Objective ::
Copy the material below verbatim, from the line containing "Image resolution: width=720" through the end of the material, with both of those lines included. Leave the pictures out of your copy.

Material from a pointing dataset
□ □ □
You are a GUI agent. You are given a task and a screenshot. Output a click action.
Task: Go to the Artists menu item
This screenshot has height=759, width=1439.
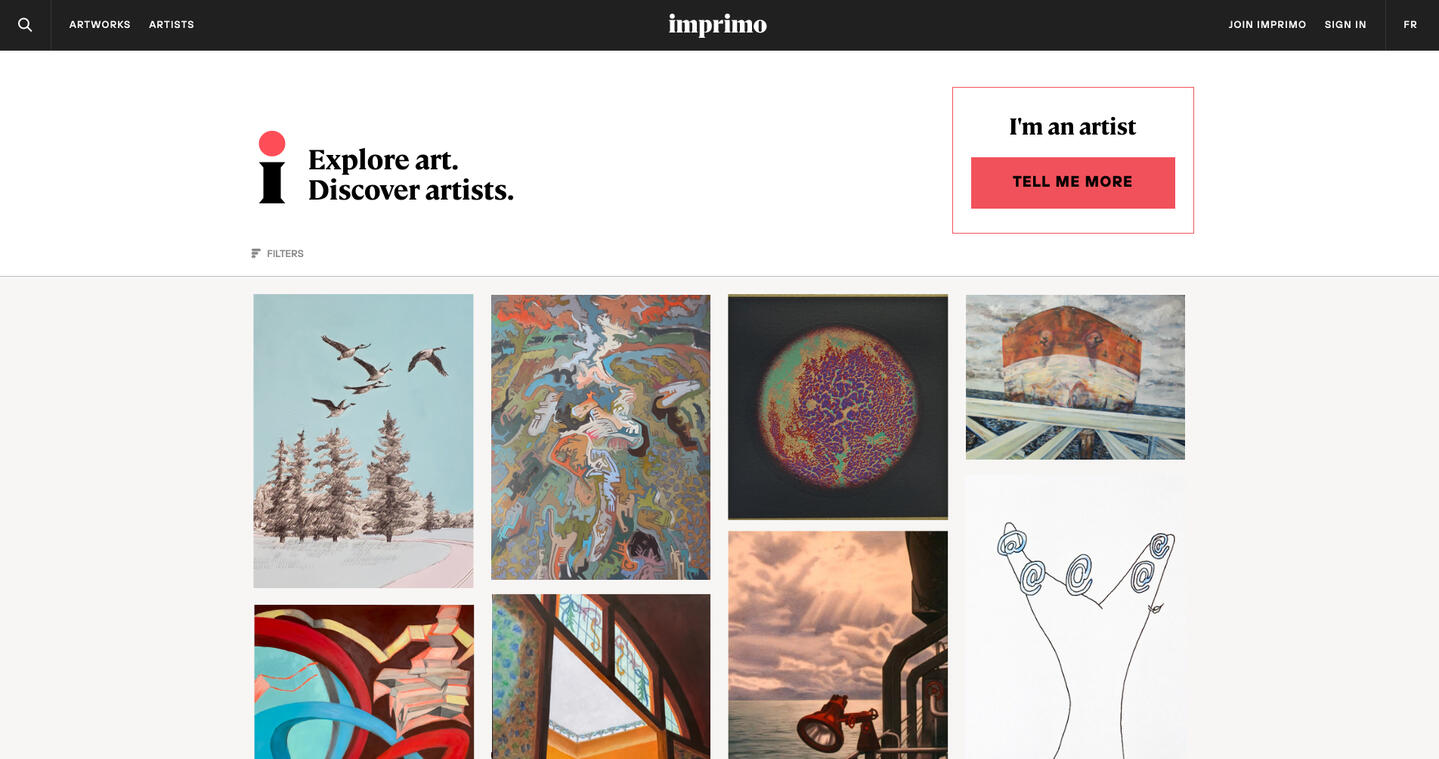(171, 25)
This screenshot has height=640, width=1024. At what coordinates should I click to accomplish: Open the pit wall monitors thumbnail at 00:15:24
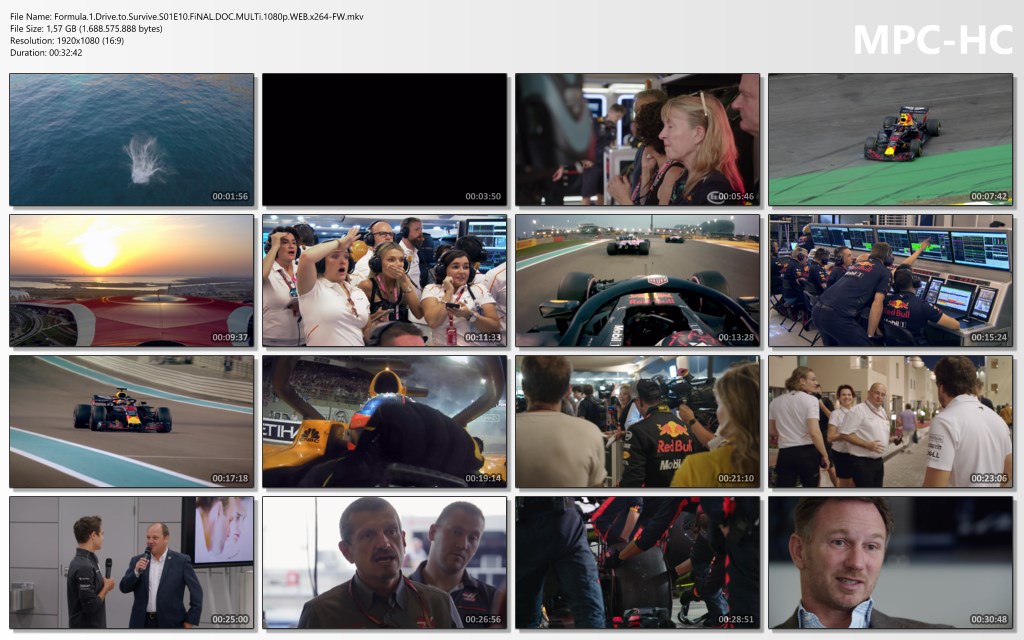(x=890, y=280)

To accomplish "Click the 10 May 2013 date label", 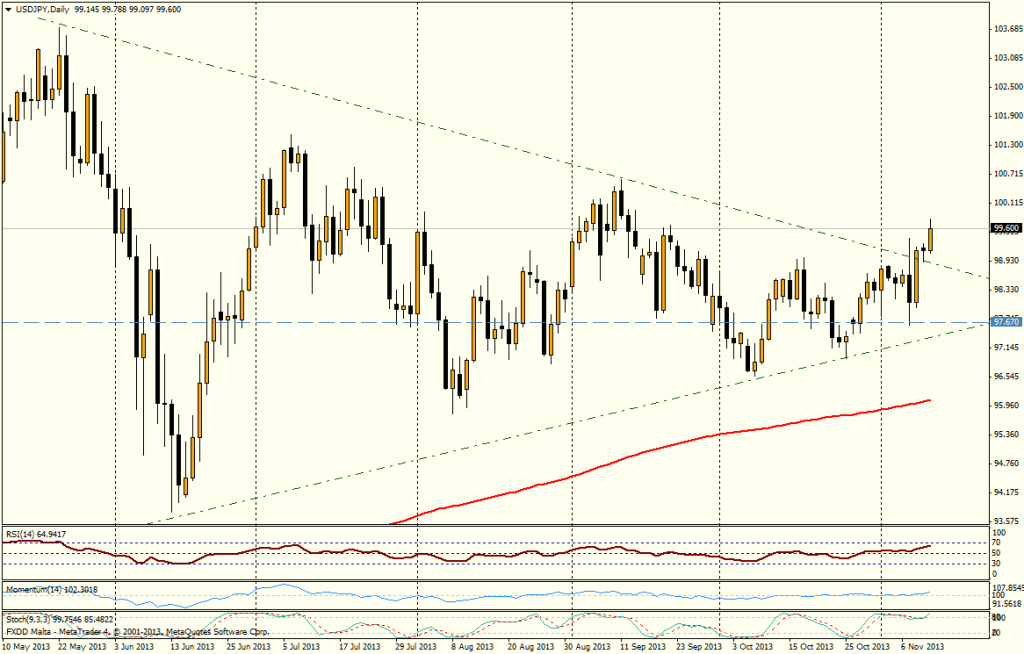I will tap(26, 647).
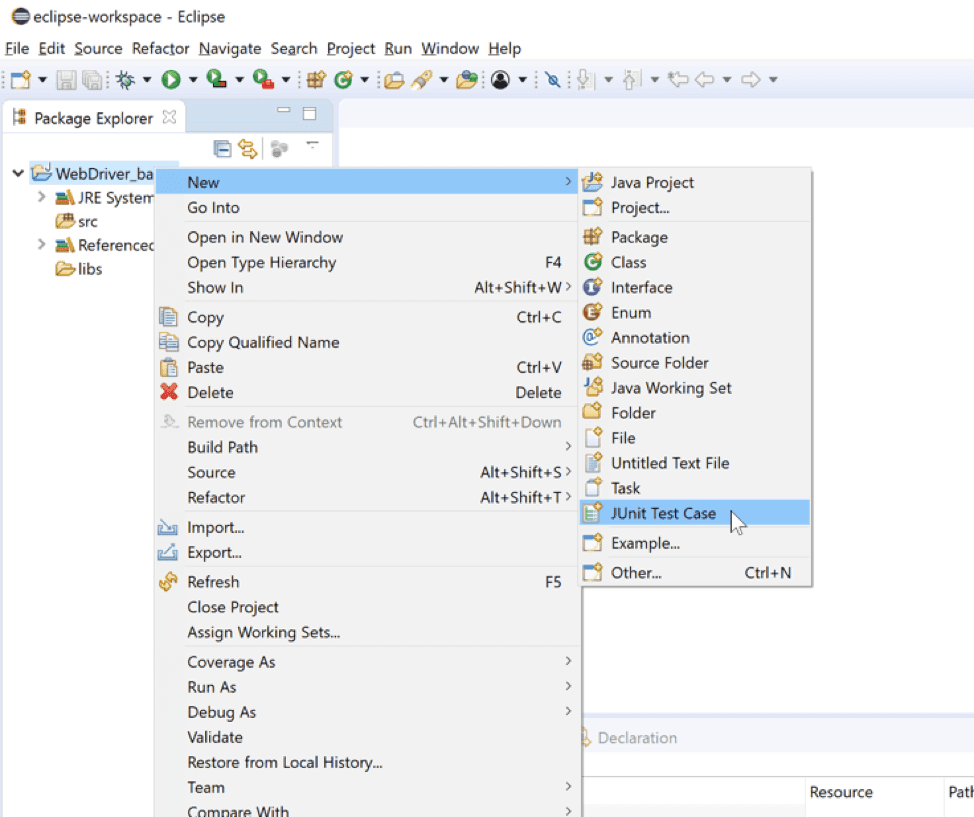The width and height of the screenshot is (974, 817).
Task: Click Refresh in the context menu
Action: [214, 581]
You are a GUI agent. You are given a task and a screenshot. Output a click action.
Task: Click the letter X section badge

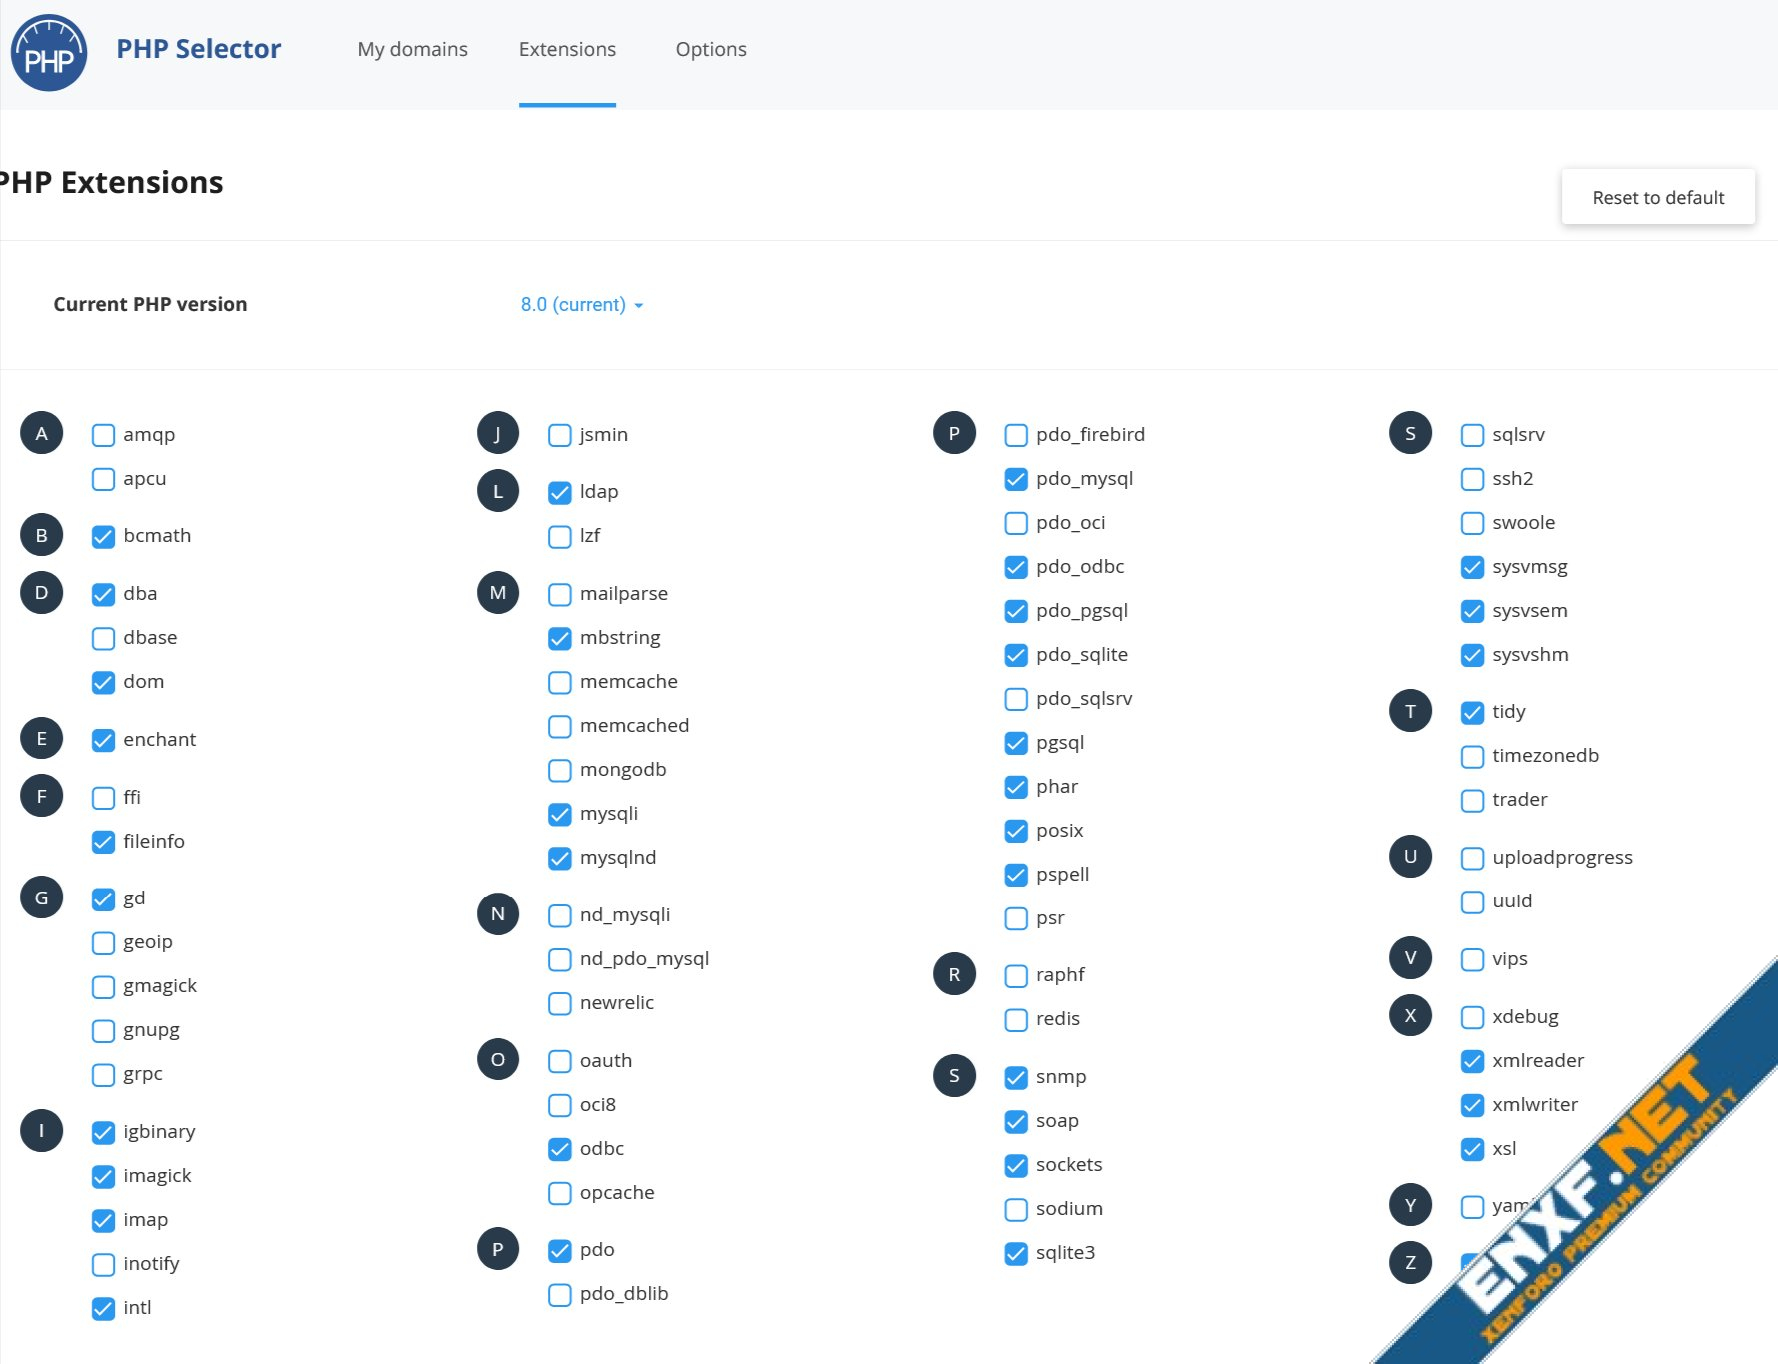pos(1410,1016)
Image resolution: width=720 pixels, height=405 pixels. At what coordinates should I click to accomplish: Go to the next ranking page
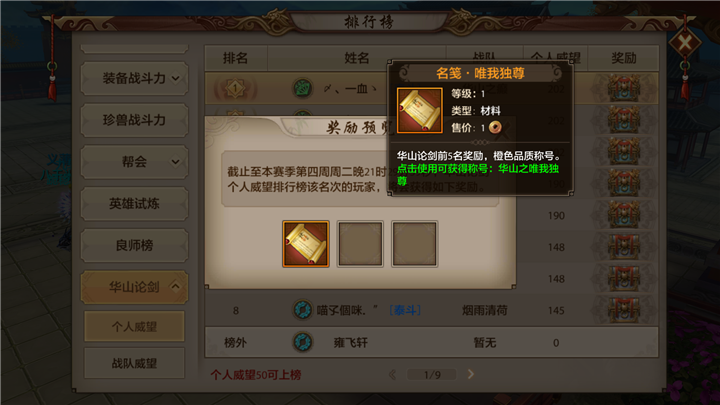(471, 374)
□ □ □
Answer in full ::
Image resolution: width=720 pixels, height=405 pixels. At what coordinates should I click to accomplish: Go to the next ranking page
(471, 374)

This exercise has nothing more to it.